As was previously described, the first to fifth cylinder bores 46A to 46E
are arranged, in order, from the rear end of the engine cylinder block 20.
On opposite sides of each of the first to fifth cylinder bores 46A to 46E,
as viewed in the lengthwise direction, the bearing caps 28A to 28E are
installed. The bearing caps 28A to 28E are secured to the lower cylinder
block section 34 in different manners. In more detail, as shown in FIGS. 2
and 3, all of the bearing caps, except for the bearing cap 28B below which
the reinforcing rib 34j terminates at the terminal point 34k, are secured
to the lower cylinder block section 34 in the way described in connection
with and shown in FIG. 1. These bearing caps, therefore, are prevented
from slanting in the axial direction. FIG. 3 shows the bearing cap 28B,
disposed between the first and second cylinder bores 46A and 46B, as being
secured to a bearing mounting bed 34e.sub.2 projecting from the bottom
wall 34d. However, no reinforcing rib for rigidly connecting the bearing
mount bed 34e.sub.2 to the bearing mount bed 34e and each of the side
walls 34a and 34b is formed. This is because if the entire block of the
engine cylinder block 20 and the transmission casing 46, which has a large
mass, produces vibration as one unit, a reaction force is transmitted to
the reinforcing rib 34j through the fitting bracket 34i. This reaction
force concentrated on the lower wall 34d at the terminal point 34k.
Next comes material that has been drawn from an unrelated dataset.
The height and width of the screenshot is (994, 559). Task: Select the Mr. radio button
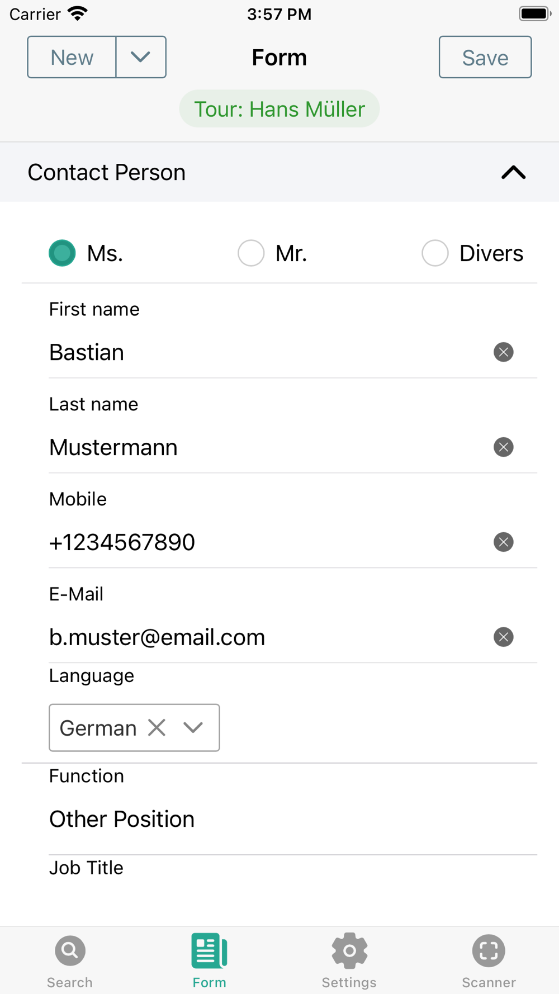point(251,253)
Consequently, reaction to the force which causes the transmission casing
45 to produce vibration acts on the lower cylinder block section 34 so as
to generate vertical vibrations of part of the lower cylinder block
section 34 around the terminal point 34k. Such vertical vibrations result
in deformation or bending of the part in a plane perpendicular to the axis
of the crankshaft 22. If reinforcing ribs are formed between the bearing
mount bed 34e.sub.2 and each of the side walls 34a and 34b, during such
vertical vibrations, the bearing mount bed 34e.sub.2, located right above
the terminal point 34k, will be directly subjected to a "thrust-up" force
by the reinforcing rib 34j through the reinforcing ribs. This causes a
slant of the bearing mount bed 34g in the axial direction, which generates
a force that acts on the bearing cap 28B to make it slant the same
direction. As a result, the bearing cap 28B applies a force to the
crankshaft 22 so as to rub against and bend it. This generates vibration
of the crankshaft 22. By not providing any reinforcing rib between the
bearing mount bed 34e.sub.2 for the second bearing cap 28B, the
transmission of thrust-up force from the reinforcing rib 34j is
disconnected.
FIGS. 4 to 7 show structural details of the lower cylinder block section
34. As is most clearly seen in FIG. 4, reinforcing ribs 34g connect the
bearing mount bed 34e to opposite side walls 34a and 34b for each of the
bearing caps 28A and 28C to 28E. Such is not the case for the bearing cap
28B between the first and second cylinder bores 46A and 46B. On opposite
sides of the bearing mount bed 34e.sub.2, to which the bearing cap 28B is
secured, no reinforcing rib is provided. Right below respective cylinder
bores, except for the first cylinder bore 46A, the lower cylinder block
section 34 is formed with a bottom wall portion 34d having a curved upper
face 34m extending in the transverse direction. The curved upper face 34m
has a locus along which a connecting rod (not shown) of the crankshaft 22
travels. The curved upper face 34m is precisely shaped along the locus of
the connecting rod near the entrance side of the lower cylinder block
section 34. The entrance side of the lower cylinder block section is on
the top of the drawing, and the connecting rod enters into the lower
cylinder block section 34 from this entrance side. The curved upper face
gradually becomes flatter toward the exit side, through which the
connecting rod exits from the lower cylinder block section 34. The lower
cylinder block section 34 is provided with a baffle 34n, extending from
the side wall 34b on the exit side toward the side wall 34a on the
entrance side. The baffle 34n allows less oil to be splashed by the
connecting rod. The lower cylinder block section 34 has an oil return hole
34p, formed in the bottom wall 34d directly below the buffer 34n, for
allowing oil trapped by the baffle 34n to return into the oil pan 43. An
oil return hole 34q is also formed in the bottom wall 34d between the side
wall 34a and the end of the curved upper face 34m on the entrance of the
lower cylinder block section side. Further, an oil return bore 34r is
formed in the bottom wall 34d close to the entrance side. The oil return
bore 34r is provided to efficiently return oil staying over the curved
upper face 34m of the bottom wall 34d. As is well known in the art, in the
oil pan 43, an oil strainer 50 is disposed for picking up oil in the oil
pan 43 and recirculating the oil through the engine cylinder block 20. The
oil strainer 50 has an inlet 50a, located on a side wall of the oil pan 43
close to the exit side of the lower cylinder block section 34; this inlet
is shown by chained line in FIG. 4. It is desired to locate the oil return
bore 34r as far from the inlet 50a of the oil strainer 50 as possible.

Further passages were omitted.